#### Supplied entries

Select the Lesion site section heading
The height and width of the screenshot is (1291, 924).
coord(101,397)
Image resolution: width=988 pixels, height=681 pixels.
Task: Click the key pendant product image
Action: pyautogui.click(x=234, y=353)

########

» **What is being asked**
The data above needs retyping. Reproduce each line exactly.

» **Result**
Select the Lesion site section heading
The height and width of the screenshot is (1291, 924).
coord(101,397)
Image resolution: width=988 pixels, height=681 pixels.
Task: Click the key pendant product image
Action: pyautogui.click(x=234, y=353)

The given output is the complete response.